Deve il suo nome all'ambasciatore d'Inghilterra Jean De Power. Nel 1838 Clos Saint Patrice era conosciuto come "uno dei migliori vigneti di Châteauneuf-du-Pape" (1838 Vaucluse directory). Diversi testi scritti attestano la reputazione del Clos che veniva definito negli anni '20 come "il più antico vino di Châteauneuf-du-Pape".

Acquistato nel 2009 dalla famiglia Julian, ultima generazione di una modesta famiglia di Vigneron locali,

Nel 2009 Guy Jullian e suo figlio Jerome acquistarono il vigneto e nel 2015 Samuel Montgermont si unì a loro e nacque Domaine Saint Patrice.

IL MONOPOLE

Clos Saint Patrice rappresentava tutto ciò che Châteauneuf-du-Pape aveva da offrire: eleganza, equilibrio, forza e mineralità. Situato nel cuore del villaggio di Châteauneuf-du-Pape, il vigneto ha un'estensione di solo 1,8 ettari ed è composto da antiche viti di Grenache e Mourvèdre provenienti da un'ancestrale selezione massale. Il vigneto è completamente esposto a Sud e si trova sulla principale terrazza dell'appellazione.

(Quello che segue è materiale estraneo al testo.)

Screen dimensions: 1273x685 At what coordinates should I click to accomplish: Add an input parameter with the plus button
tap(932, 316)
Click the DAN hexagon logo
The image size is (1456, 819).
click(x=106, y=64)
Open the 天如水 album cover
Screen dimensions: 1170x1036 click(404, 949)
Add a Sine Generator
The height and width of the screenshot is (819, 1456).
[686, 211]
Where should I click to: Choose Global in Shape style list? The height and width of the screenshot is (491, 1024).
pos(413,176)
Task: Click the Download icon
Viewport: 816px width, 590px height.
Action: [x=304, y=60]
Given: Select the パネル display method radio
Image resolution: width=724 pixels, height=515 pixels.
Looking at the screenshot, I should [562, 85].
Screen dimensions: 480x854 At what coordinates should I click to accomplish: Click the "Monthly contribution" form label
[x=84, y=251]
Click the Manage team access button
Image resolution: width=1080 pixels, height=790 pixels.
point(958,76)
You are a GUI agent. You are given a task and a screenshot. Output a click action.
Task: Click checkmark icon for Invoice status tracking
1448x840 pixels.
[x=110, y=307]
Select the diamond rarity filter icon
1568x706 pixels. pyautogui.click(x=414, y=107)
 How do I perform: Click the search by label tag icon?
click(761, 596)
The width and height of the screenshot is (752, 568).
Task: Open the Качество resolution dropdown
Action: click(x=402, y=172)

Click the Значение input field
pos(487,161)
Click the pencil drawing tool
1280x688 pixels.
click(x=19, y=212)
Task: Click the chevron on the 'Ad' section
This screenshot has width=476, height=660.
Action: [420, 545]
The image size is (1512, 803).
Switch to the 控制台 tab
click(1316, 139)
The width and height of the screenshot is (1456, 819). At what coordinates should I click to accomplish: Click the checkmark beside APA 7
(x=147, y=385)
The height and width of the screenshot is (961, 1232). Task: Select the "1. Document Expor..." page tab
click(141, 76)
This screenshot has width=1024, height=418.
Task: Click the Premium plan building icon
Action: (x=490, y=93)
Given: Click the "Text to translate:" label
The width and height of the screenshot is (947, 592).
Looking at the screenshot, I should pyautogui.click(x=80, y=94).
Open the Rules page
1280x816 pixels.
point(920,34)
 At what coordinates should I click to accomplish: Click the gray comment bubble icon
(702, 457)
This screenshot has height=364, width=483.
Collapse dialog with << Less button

La superficie del terreno è ricoperta dalle tradizionali "pebbles", mentre il suolo è ricco di argilla e sabbia derivanti dallo sgretolarsi della collina.

Quest'incredibile terroir dona a Clos Saint Patrice un carattere unico, grazie al perfetto equilibrio fra il calore che le rocce pebbles rilasciano, il fresco dell'argilla e la leggerezza della sabbia.

Il vigneto è coltivato secondo gli standard dell'agricoltura biologica ma senza certificazione.